What this task involves
Find "[Olanchito ante una" in the data, then restate the line it sits in and every later line word for word, ending with the last line.

Provided data

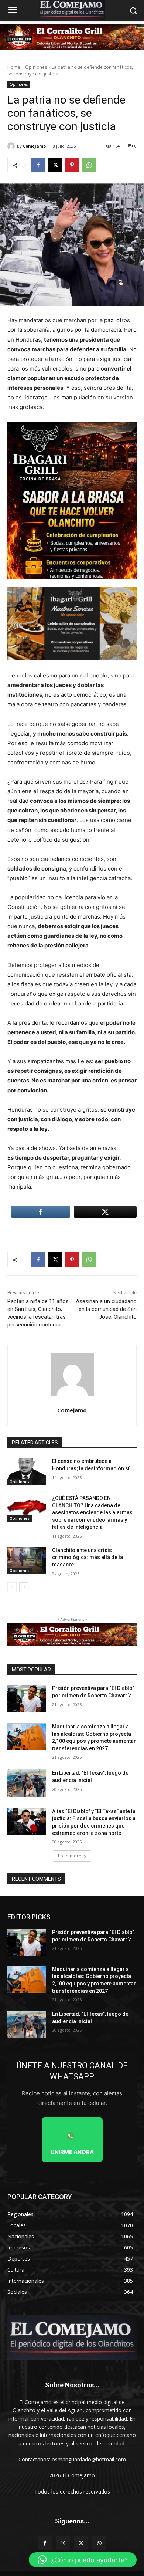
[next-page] (23, 1587)
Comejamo (34, 146)
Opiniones (36, 67)
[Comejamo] (12, 146)
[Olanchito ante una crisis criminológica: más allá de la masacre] (26, 1560)
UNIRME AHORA (72, 2152)
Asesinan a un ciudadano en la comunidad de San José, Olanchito (106, 1309)
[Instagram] (63, 2543)
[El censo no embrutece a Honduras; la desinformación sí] (26, 1471)
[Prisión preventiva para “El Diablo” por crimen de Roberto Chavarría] (26, 1698)
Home (13, 67)
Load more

Expected answer
[Olanchito ante una crisis criminológica: más allá de la masacre] (26, 1560)
UNIRME AHORA (72, 2152)
Asesinan a un ciudadano en la comunidad de San José, Olanchito (106, 1309)
[Instagram] (63, 2543)
[El censo no embrutece a Honduras; la desinformación sí] (26, 1471)
[Prisión preventiva para “El Diablo” por crimen de Roberto Chavarría] (26, 1698)
Home (13, 67)
Load more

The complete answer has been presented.